Un médicament n’est pas un produit comme les autres. Son ou ses principes actifs ont des effets bénéfiques mais ils peuvent aussi avoir des effets gênants ou risqués. Durant toute la vie du produit, son autorisation de mise sur le marché (AMM) et son bénéfice/risque (voir glossaire) peuvent évoluer.

Le bénéfice doit excéder le risque

Le rapport bénéfices-risques d’un médicament étant basée sur sa qualité, son efficacité et sa sécurité, un retrait de produit survient si l’un de ces critères fait pencher la balance davantage vers les risques que vers les bénéfices.

  • Qualité du produit : des problèmes liés à la qualité (problème occasionnel sur la nature de la matière première d’un médicament, incident de fabrication, contrefaçon…) peuvent conduire au retrait d’un lot donné de ce médicament.
  • Sécurité du produit : la prise d’un médicament sur des années par des millions de personnes peut révéler un problème qui n’était pas apparu dans les études cliniques (lors de la recherche). A l’initiative de l’Afssaps, le retrait pourra concerner un produit ou seulement un dosage, être définitif ou temporaire, le temps que de nouvelles études soient faites et les conditions d’utilisation (AMM) réévaluées.
  • Efficacité du produit : enfin, l’arrivée d’un nouveau produit plus performant peut relativiser l’efficacité du médicament qui sera alors moins prescrit et, le cas échéant, déremboursé et/ou retiré du marché par son fabricant.

Retrait possible en quelques heures

Les entreprises du médicament disposent d’un système d’enregistrement et de traitement des réclamations et d’un système de rappel rapide et permanent des médicaments distribués. Chaque grossiste est doté d’un plan d’urgence.
Concrètement, le pharmacien a connaissance du message d’alerte de retrait par fax ou via internet (agence du médicament) et reçoit une «enveloppe alerte » dans les caisses de médicaments que lui livre son grossiste répartiteur (plusieurs fois par jour). Après vérification de son stock, le pharmacien a alors interdiction de délivrer le produit ou le lot concerné, selon l’ampleur du retrait. A noter qu’un nouveau code barres mis en place en 2011 comprend le numéro de lot des médicaments. Il permettra donc d’affiner les retraits, le pharmacien ayant connaissance des patients qui lui ont acheté des boîtes. Les produits concernés sont repris par le grossiste et retirés de la distribution.

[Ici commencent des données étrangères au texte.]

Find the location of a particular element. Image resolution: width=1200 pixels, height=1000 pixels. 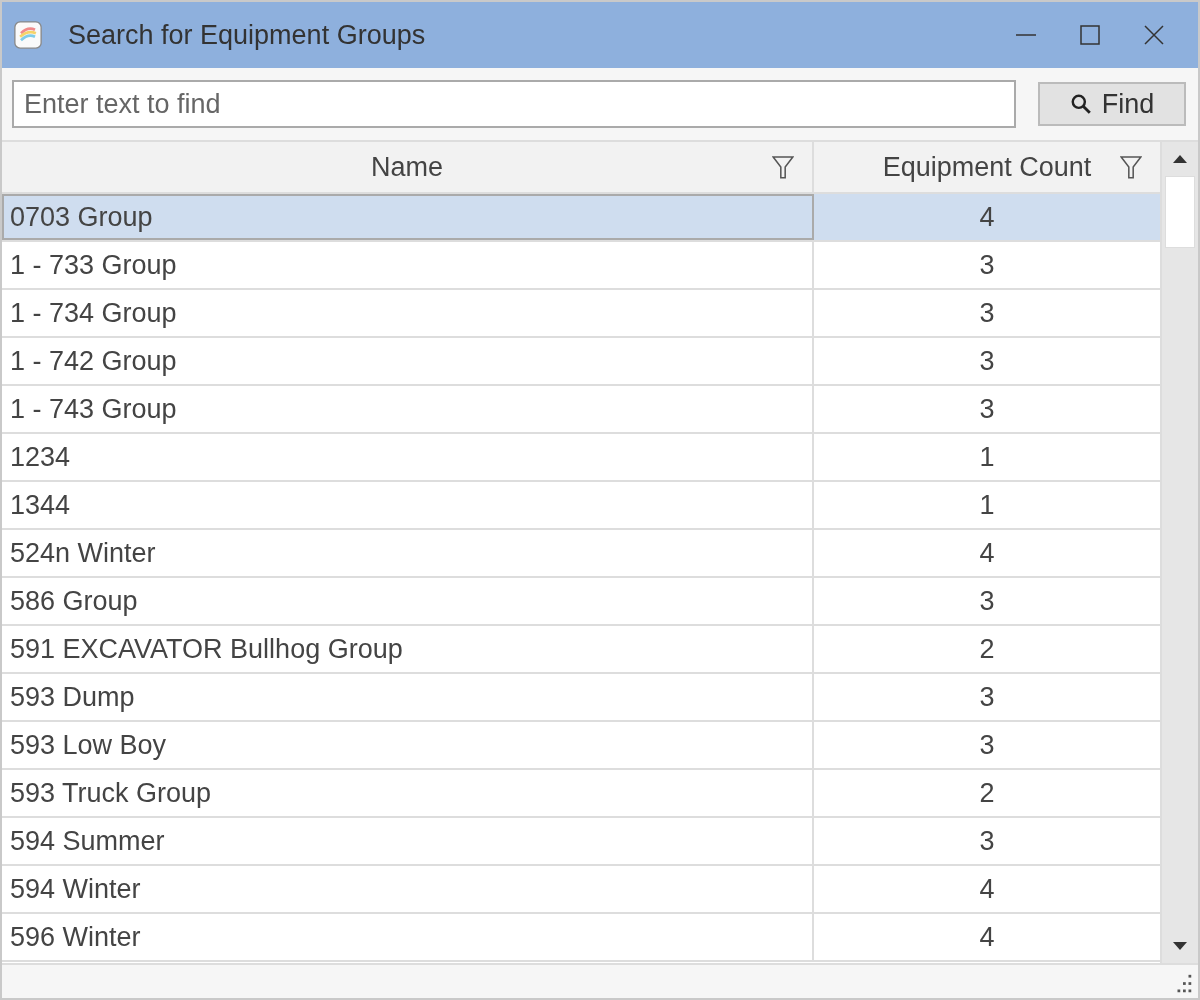

maximize-icon is located at coordinates (1090, 35).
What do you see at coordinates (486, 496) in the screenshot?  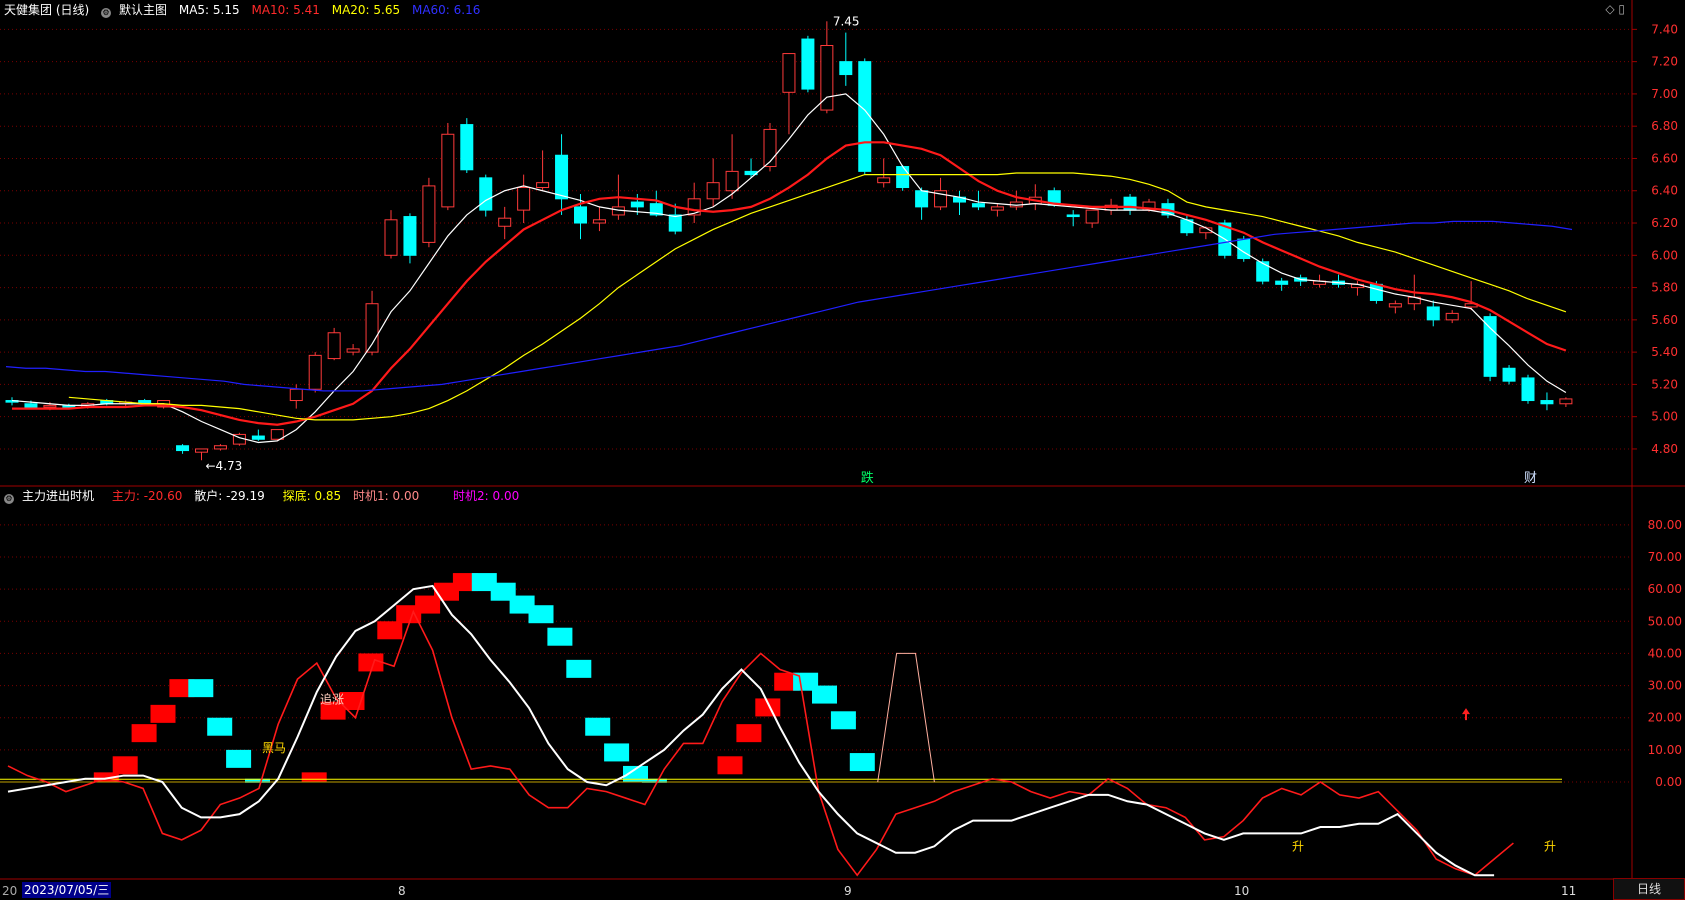 I see `shiji2-label: 时机2: 0.00` at bounding box center [486, 496].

Pas d’arrêt de traitement sans avis médical

A noter que l’agence française du médicament peut être en désaccord avec l’agence européenne (EMEA). Ce fut le cas récemment concernant un antalgique dont l’EMEA a préconisé le retrait en raison de surdosages au Royaume-Uni et en Suède. Or les conditionnements (boîtes) ne sont pas les mêmes dans ces pays, la France étant peu ou pas concernés par ces déviances.
En France, le ministre de la Santé a annoncé en 2011 la révision de notre politique de pharmacovigilance et l’accélération des procédures. Il reste qu’en cas de médiatisation d’un retrait de médicament, vous devez vous rapprocher de votre médecin traitant ou de votre pharmacien avant tout arrêt de traitement qui pourrait être préjudiciable à votre santé.

Glossaire

Ansm : agence nationale de sécurité du médicament et des produits de santé.
EMA : European Medicines Agency, ou Agence européenne du médicament.
● AMM : Autorisation de mise sur le marché d’un médicament. Elle comporte des critères de prescription du produit, d’utilisation et de fabrication.
● Bénéfices/risques : l’équilibre entre la qualité, l’efficacité et la sécurité du produit. Si cet équilibre penche en faveur du bénéfice, le médicament peut avoir son autorisation de mise sur le marché (AMM), et la perdre dans le cas contraire.
Pharmacovigilance : détection des effets indésirables induits par le médicament après sa mise sur le marché.
● Plan de gestion des risques (PGR) : systématique pour tout nouveau médicament, le PGR désigne l’ensemble des dispositions mises en œuvre pour minimiser les risques potentiels dans l’usage du produit.